» Instructions for the task:
Once you have read the records, output them exactly.

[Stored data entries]
────────

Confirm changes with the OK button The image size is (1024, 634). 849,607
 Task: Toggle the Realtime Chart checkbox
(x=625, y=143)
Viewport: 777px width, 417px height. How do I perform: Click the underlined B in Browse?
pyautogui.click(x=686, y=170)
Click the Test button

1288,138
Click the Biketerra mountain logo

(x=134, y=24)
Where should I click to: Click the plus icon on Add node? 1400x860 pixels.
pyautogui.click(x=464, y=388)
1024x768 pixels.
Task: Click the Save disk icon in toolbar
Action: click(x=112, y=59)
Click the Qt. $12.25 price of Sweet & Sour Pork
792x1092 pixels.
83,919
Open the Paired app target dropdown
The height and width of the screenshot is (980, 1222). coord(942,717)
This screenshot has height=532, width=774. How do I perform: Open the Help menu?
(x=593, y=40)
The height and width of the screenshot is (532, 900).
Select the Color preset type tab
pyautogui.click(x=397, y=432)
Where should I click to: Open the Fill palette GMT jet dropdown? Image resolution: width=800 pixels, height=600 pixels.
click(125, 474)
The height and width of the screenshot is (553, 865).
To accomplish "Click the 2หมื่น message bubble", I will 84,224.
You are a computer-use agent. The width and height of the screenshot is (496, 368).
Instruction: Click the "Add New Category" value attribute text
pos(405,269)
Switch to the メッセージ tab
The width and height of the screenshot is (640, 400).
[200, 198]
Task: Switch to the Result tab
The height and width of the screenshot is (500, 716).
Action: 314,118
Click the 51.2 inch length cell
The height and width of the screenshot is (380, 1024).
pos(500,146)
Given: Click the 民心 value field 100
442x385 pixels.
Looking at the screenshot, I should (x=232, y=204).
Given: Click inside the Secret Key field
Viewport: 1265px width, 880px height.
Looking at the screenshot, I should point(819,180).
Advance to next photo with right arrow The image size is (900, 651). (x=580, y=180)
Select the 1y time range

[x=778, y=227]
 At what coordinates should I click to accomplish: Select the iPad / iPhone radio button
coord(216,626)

────────

» Output:
Confirm changes with the OK button The image size is (1024, 634). 849,607
 Task: Toggle the Realtime Chart checkbox
(x=625, y=143)
Viewport: 777px width, 417px height. How do I perform: Click the underlined B in Browse?
pyautogui.click(x=686, y=170)
Click the Test button

1288,138
Click the Biketerra mountain logo

(x=134, y=24)
Where should I click to: Click the plus icon on Add node? 1400x860 pixels.
pyautogui.click(x=464, y=388)
1024x768 pixels.
Task: Click the Save disk icon in toolbar
Action: click(x=112, y=59)
Click the Qt. $12.25 price of Sweet & Sour Pork
792x1092 pixels.
83,919
Open the Paired app target dropdown
The height and width of the screenshot is (980, 1222). coord(942,717)
This screenshot has height=532, width=774. How do I perform: Open the Help menu?
(x=593, y=40)
The height and width of the screenshot is (532, 900).
Select the Color preset type tab
pyautogui.click(x=397, y=432)
Where should I click to: Open the Fill palette GMT jet dropdown? Image resolution: width=800 pixels, height=600 pixels.
click(125, 474)
The height and width of the screenshot is (553, 865).
To accomplish "Click the 2หมื่น message bubble", I will 84,224.
You are a computer-use agent. The width and height of the screenshot is (496, 368).
Instruction: Click the "Add New Category" value attribute text
pos(405,269)
Switch to the メッセージ tab
The width and height of the screenshot is (640, 400).
[200, 198]
Task: Switch to the Result tab
The height and width of the screenshot is (500, 716).
Action: 314,118
Click the 51.2 inch length cell
The height and width of the screenshot is (380, 1024).
pos(500,146)
Given: Click the 民心 value field 100
442x385 pixels.
Looking at the screenshot, I should (x=232, y=204).
Given: Click inside the Secret Key field
Viewport: 1265px width, 880px height.
Looking at the screenshot, I should point(819,180).
Advance to next photo with right arrow The image size is (900, 651). (x=580, y=180)
Select the 1y time range

[x=778, y=227]
 At what coordinates should I click to accomplish: Select the iPad / iPhone radio button
coord(216,626)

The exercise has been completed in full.